* WHAT TO DO *
Arrange the material below as a JSON list of strings, one string per line, with blank lines omitted.

(Material for locating described items)
╭──

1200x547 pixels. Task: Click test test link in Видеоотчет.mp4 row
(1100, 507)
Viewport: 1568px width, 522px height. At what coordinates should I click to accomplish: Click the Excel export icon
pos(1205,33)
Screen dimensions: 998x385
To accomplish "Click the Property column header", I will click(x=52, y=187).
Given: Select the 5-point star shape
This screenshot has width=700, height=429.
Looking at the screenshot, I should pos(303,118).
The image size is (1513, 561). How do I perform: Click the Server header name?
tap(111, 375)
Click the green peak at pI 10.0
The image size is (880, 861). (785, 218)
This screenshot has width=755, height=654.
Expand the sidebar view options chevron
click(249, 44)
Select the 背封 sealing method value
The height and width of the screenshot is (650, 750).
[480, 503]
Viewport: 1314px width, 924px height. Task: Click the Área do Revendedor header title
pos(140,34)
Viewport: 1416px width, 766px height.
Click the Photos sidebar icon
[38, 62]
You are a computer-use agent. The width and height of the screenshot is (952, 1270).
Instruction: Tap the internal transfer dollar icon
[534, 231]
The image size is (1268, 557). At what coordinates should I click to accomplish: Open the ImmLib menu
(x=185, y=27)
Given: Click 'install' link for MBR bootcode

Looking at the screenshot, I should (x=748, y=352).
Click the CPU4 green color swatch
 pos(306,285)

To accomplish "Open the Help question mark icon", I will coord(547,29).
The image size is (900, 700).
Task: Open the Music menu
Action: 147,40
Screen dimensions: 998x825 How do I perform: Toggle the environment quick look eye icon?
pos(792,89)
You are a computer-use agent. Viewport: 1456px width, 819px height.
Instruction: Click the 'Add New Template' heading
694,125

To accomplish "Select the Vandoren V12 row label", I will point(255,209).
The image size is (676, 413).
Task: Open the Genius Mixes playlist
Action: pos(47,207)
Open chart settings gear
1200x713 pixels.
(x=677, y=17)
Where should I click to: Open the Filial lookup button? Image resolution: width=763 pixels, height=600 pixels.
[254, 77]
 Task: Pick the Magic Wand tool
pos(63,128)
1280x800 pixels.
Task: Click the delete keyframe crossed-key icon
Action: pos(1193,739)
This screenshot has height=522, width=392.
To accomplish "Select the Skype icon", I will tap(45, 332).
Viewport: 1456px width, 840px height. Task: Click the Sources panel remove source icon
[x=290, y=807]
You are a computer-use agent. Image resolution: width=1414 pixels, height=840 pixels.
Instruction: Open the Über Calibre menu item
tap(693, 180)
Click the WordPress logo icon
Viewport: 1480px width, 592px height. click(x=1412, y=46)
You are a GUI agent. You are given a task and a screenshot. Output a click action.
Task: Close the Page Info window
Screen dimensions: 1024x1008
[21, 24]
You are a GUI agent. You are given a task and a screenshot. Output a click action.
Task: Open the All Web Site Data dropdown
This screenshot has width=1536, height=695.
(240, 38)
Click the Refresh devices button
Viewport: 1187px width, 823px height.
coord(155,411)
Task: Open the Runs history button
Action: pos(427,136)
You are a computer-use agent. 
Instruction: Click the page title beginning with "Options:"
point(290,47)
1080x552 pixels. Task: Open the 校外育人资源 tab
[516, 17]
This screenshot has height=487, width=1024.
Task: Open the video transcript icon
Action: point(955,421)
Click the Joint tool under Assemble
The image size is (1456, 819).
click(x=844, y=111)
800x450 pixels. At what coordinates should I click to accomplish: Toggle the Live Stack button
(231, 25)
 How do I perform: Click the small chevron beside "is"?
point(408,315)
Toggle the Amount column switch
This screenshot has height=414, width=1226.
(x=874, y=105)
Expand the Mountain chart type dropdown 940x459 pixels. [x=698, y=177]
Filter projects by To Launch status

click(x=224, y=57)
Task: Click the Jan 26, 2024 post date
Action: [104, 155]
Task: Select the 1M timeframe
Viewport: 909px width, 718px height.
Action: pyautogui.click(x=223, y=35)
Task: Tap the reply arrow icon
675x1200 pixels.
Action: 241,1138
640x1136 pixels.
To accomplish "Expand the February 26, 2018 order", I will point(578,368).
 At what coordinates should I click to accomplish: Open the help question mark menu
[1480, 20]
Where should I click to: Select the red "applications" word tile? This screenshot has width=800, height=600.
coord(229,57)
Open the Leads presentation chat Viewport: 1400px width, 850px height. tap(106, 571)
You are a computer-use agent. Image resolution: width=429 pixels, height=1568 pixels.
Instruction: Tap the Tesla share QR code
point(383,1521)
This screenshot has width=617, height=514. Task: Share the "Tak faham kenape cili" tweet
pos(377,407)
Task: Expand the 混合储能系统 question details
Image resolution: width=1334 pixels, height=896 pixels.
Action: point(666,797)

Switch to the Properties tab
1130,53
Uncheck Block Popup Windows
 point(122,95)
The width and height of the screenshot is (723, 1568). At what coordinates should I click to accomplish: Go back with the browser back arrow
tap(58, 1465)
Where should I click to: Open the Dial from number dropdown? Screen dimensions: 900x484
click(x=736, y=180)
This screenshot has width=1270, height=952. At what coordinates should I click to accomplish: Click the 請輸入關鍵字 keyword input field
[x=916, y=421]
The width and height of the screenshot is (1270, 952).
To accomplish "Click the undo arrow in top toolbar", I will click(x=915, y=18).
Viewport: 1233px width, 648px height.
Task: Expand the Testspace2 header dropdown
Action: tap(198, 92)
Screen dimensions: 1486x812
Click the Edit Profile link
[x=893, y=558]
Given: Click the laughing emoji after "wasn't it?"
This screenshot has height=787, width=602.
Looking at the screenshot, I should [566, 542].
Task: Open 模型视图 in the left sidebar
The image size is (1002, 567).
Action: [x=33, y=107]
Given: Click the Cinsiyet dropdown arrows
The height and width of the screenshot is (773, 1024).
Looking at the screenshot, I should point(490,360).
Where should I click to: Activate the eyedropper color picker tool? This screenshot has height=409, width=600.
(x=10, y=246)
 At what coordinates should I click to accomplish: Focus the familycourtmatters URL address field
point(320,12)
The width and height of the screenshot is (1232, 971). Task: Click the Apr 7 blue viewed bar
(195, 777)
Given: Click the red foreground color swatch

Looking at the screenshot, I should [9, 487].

╰──

* RESULT FOR THIS TASK *
[
  "1200x547 pixels. Task: Click test test link in Видеоотчет.mp4 row",
  "(1100, 507)",
  "Viewport: 1568px width, 522px height. At what coordinates should I click to accomplish: Click the Excel export icon",
  "pos(1205,33)",
  "Screen dimensions: 998x385",
  "To accomplish \"Click the Property column header\", I will click(x=52, y=187).",
  "Given: Select the 5-point star shape",
  "This screenshot has width=700, height=429.",
  "Looking at the screenshot, I should pos(303,118).",
  "The image size is (1513, 561). How do I perform: Click the Server header name?",
  "tap(111, 375)",
  "Click the green peak at pI 10.0",
  "The image size is (880, 861). (785, 218)",
  "This screenshot has width=755, height=654.",
  "Expand the sidebar view options chevron",
  "click(249, 44)",
  "Select the 背封 sealing method value",
  "The height and width of the screenshot is (650, 750).",
  "[480, 503]",
  "Viewport: 1314px width, 924px height. Task: Click the Área do Revendedor header title",
  "pos(140,34)",
  "Viewport: 1416px width, 766px height.",
  "Click the Photos sidebar icon",
  "[38, 62]",
  "You are a computer-use agent. The width and height of the screenshot is (952, 1270).",
  "Instruction: Tap the internal transfer dollar icon",
  "[534, 231]",
  "The image size is (1268, 557). At what coordinates should I click to accomplish: Open the ImmLib menu",
  "(x=185, y=27)",
  "Given: Click 'install' link for MBR bootcode",
  "Looking at the screenshot, I should (x=748, y=352).",
  "Click the CPU4 green color swatch",
  " pos(306,285)",
  "To accomplish \"Open the Help question mark icon\", I will coord(547,29).",
  "The image size is (900, 700).",
  "Task: Open the Music menu",
  "Action: 147,40",
  "Screen dimensions: 998x825 How do I perform: Toggle the environment quick look eye icon?",
  "pos(792,89)",
  "You are a computer-use agent. Viewport: 1456px width, 819px height.",
  "Instruction: Click the 'Add New Template' heading",
  "694,125",
  "To accomplish \"Select the Vandoren V12 row label\", I will point(255,209).",
  "The image size is (676, 413).",
  "Task: Open the Genius Mixes playlist",
  "Action: pos(47,207)",
  "Open chart settings gear",
  "1200x713 pixels.",
  "(x=677, y=17)",
  "Where should I click to: Open the Filial lookup button? Image resolution: width=763 pixels, height=600 pixels.",
  "[254, 77]",
  " Task: Pick the Magic Wand tool",
  "pos(63,128)",
  "1280x800 pixels.",
  "Task: Click the delete keyframe crossed-key icon",
  "Action: pos(1193,739)",
  "This screenshot has height=522, width=392.",
  "To accomplish \"Select the Skype icon\", I will tap(45, 332).",
  "Viewport: 1456px width, 840px height. Task: Click the Sources panel remove source icon",
  "[x=290, y=807]",
  "You are a computer-use agent. Image resolution: width=1414 pixels, height=840 pixels.",
  "Instruction: Open the Über Calibre menu item",
  "tap(693, 180)",
  "Click the WordPress logo icon",
  "Viewport: 1480px width, 592px height. click(x=1412, y=46)",
  "You are a GUI agent. You are given a task and a screenshot. Output a click action.",
  "Task: Close the Page Info window",
  "Screen dimensions: 1024x1008",
  "[21, 24]",
  "You are a GUI agent. You are given a task and a screenshot. Output a click action.",
  "Task: Open the All Web Site Data dropdown",
  "This screenshot has width=1536, height=695.",
  "(240, 38)",
  "Click the Refresh devices button",
  "Viewport: 1187px width, 823px height.",
  "coord(155,411)",
  "Task: Open the Runs history button",
  "Action: pos(427,136)",
  "You are a computer-use agent. ",
  "Instruction: Click the page title beginning with \"Options:\"",
  "point(290,47)",
  "1080x552 pixels. Task: Open the 校外育人资源 tab",
  "[516, 17]",
  "This screenshot has height=487, width=1024.",
  "Task: Open the video transcript icon",
  "Action: point(955,421)",
  "Click the Joint tool under Assemble",
  "The image size is (1456, 819).",
  "click(x=844, y=111)",
  "800x450 pixels. At what coordinates should I click to accomplish: Toggle the Live Stack button",
  "(231, 25)",
  " How do I perform: Click the small chevron beside \"is\"?",
  "point(408,315)",
  "Toggle the Amount column switch",
  "This screenshot has height=414, width=1226.",
  "(x=874, y=105)",
  "Expand the Mountain chart type dropdown 940x459 pixels. [x=698, y=177]",
  "Filter projects by To Launch status",
  "click(x=224, y=57)",
  "Task: Click the Jan 26, 2024 post date",
  "Action: [104, 155]",
  "Task: Select the 1M timeframe",
  "Viewport: 909px width, 718px height.",
  "Action: pyautogui.click(x=223, y=35)",
  "Task: Tap the reply arrow icon",
  "675x1200 pixels.",
  "Action: 241,1138",
  "640x1136 pixels.",
  "To accomplish \"Expand the February 26, 2018 order\", I will point(578,368).",
  " At what coordinates should I click to accomplish: Open the help question mark menu",
  "[1480, 20]",
  "Where should I click to: Select the red \"applications\" word tile? This screenshot has width=800, height=600.",
  "coord(229,57)",
  "Open the Leads presentation chat Viewport: 1400px width, 850px height. tap(106, 571)",
  "You are a computer-use agent. Image resolution: width=429 pixels, height=1568 pixels.",
  "Instruction: Tap the Tesla share QR code",
  "point(383,1521)",
  "This screenshot has width=617, height=514. Task: Share the \"Tak faham kenape cili\" tweet",
  "pos(377,407)",
  "Task: Expand the 混合储能系统 question details",
  "Image resolution: width=1334 pixels, height=896 pixels.",
  "Action: point(666,797)",
  "Switch to the Properties tab",
  "1130,53",
  "Uncheck Block Popup Windows",
  " point(122,95)",
  "The width and height of the screenshot is (723, 1568). At what coordinates should I click to accomplish: Go back with the browser back arrow",
  "tap(58, 1465)",
  "Where should I click to: Open the Dial from number dropdown? Screen dimensions: 900x484",
  "click(x=736, y=180)",
  "This screenshot has width=1270, height=952. At what coordinates should I click to accomplish: Click the 請輸入關鍵字 keyword input field",
  "[x=916, y=421]",
  "The width and height of the screenshot is (1270, 952).",
  "To accomplish \"Click the undo arrow in top toolbar\", I will click(x=915, y=18).",
  "Viewport: 1233px width, 648px height.",
  "Task: Expand the Testspace2 header dropdown",
  "Action: tap(198, 92)",
  "Screen dimensions: 1486x812",
  "Click the Edit Profile link",
  "[x=893, y=558]",
  "Given: Click the laughing emoji after \"wasn't it?\"",
  "This screenshot has height=787, width=602.",
  "Looking at the screenshot, I should [566, 542].",
  "Task: Open 模型视图 in the left sidebar",
  "The image size is (1002, 567).",
  "Action: [x=33, y=107]",
  "Given: Click the Cinsiyet dropdown arrows",
  "The height and width of the screenshot is (773, 1024).",
  "Looking at the screenshot, I should point(490,360).",
  "Where should I click to: Activate the eyedropper color picker tool? This screenshot has height=409, width=600.",
  "(x=10, y=246)",
  " At what coordinates should I click to accomplish: Focus the familycourtmatters URL address field",
  "point(320,12)",
  "The width and height of the screenshot is (1232, 971). Task: Click the Apr 7 blue viewed bar",
  "(195, 777)",
  "Given: Click the red foreground color swatch",
  "Looking at the screenshot, I should [9, 487]."
]